Puisqu'il est question de préserver et, si possible, d'accroître la richesse nationale, que le capital et le travail débattent entre eux des propositions faites par les dirigeants politiques.

Certes, tout au long des années antérieures, on a vu les grands groupes de pression réagir aux mesures envisagées par les gouvernements successifs. Aujourd'hui, il s'agit de plus que cela : le gouvernement demande pratiquement la caution politique des interlocuteurs sociaux, sûr de n'obtenir celle du Parlement qu'une fois acquise celle du monde patronal et syndical.

Qu'importent les principes institutionnels, dira-t-on, si le pays se trouve mieux d'une telle démarche ? Sans doute, mais il faut prendre conscience de l'effacement du Parlement devant ces concertations officielles entre forces politiques, économiques et sociales. Le fait n'a jamais été aussi clair qu'en ce mois d'avril 1981 où Mark Eyskens prend les rênes du pouvoir.

Autre problème qui divise la majorité : les conditions d'un « emprunt de crise ». Les modalités techniques d'un tel emprunt soulèvent une question de moralité politique.

Immoral

Pour les conservateurs de l'opposition et de la majorité, il convient d'être réaliste et d'exonérer de précompte cet emprunt, de façon à encourager le retour de capitaux envolés au-delà des frontières. Pour les socialistes et les communistes (ces derniers sont dans l'opposition), ne pas prélever de précompte sur cet emprunt serait immoral et reviendrait à légitimer la fraude fiscale antérieure.

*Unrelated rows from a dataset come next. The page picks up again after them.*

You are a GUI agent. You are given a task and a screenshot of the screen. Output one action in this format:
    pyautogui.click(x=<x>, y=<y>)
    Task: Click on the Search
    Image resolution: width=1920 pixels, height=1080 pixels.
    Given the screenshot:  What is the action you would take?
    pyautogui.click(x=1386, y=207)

Pour le secrétaire général de la FGTB, Georges Debunne, « accorder, d'une part, à quelques milliers de placeurs passifs des superrevenus exonérés d'impôts et, d'autre part, taxer davantage la grande masse de ceux qui travaillent est socialement injuste. Ce qu'on appelle l'emprunt de crise est donc inacceptable ».

Que propose le syndicat socialiste pour trouver rapidement de l'argent ? Un impôt de 1 % sur le patrimoine mobilier. Considérant le fait que 44 000 familles environ possèdent une fortune globale de 3 000 milliards, un tel impôt rapporterait à l'État 30 milliards. Une telle disparité de vues indique dans quel état d'esprit s'engage le dialogue autour de la table ronde !

Chaque décision importante risque de coûter la vie au gouvernement. Ainsi, pour la sidérurgie et le textile, les deux grands secteurs industriels en difficulté, que les pouvoirs publics soutiennent à coups de milliards.

Avant même qu'il n'ait le temps de consacrer une réunion ministérielle spéciale au problème urgent de l'aide à la sidérurgie, le nouveau gouvernement Eyskens encaisse des coups de semonce, du côté wallon et du côté flamand.

Fusion

Le dossier sidérurgique divise les deux grandes communautés du pays, depuis l'installation en Flandre d'un grand complexe sidérurgique moderne (Sidmar), alors que la sidérurgie wallonne garde des structures vieillies.

Une proposition patronale wallonne vise à fusionner Cockerill de Liège avec le Triangle de Charleroi. Ce projet, soutenu par les syndicats wallons, est approuvé le 8 mai 1981 par le gouvernement, malgré les réticences des syndicats flamands.

Certes, l'aide publique à la sidérurgie wallonne se compte par dizaines de milliards, alors que le secteur privé se fait tirer l'oreille pour acquitter sa part convenue dans l'investissement. Cependant, les Wallons font valoir les dépenses publiques consenties, selon eux, au bénéfice de la seule Flandre : l'aménagement du port de Zeebrugge en terminal gazier, par exemple.

Cette sempiternelle et inévitable communautarisation des problèmes économiques nourrit la propagande des partis fédéralistes : la Volksunie et le Vlaams Blok en Flandre, le FDP à Bruxelles et le Rassemblement wallon en Wallonie. Ces deux derniers partis francophones ont défini un programme d'action commune, non sans quelque difficulté d'ailleurs, puisqu'ils comptent dans leurs rangs à la fois des libéraux traditionnels et des tenants de l'autogestion socialiste.

Milices

S'il faut en croire un sondage publié par le Soir, un francophone sur deux souhaiterait le retour au système unitaire et 70 % de francophones préfèrent l'entraide financière intercommunautaire à l'autonomie ! Ces résultats compliquent la tâche des fédéralistes.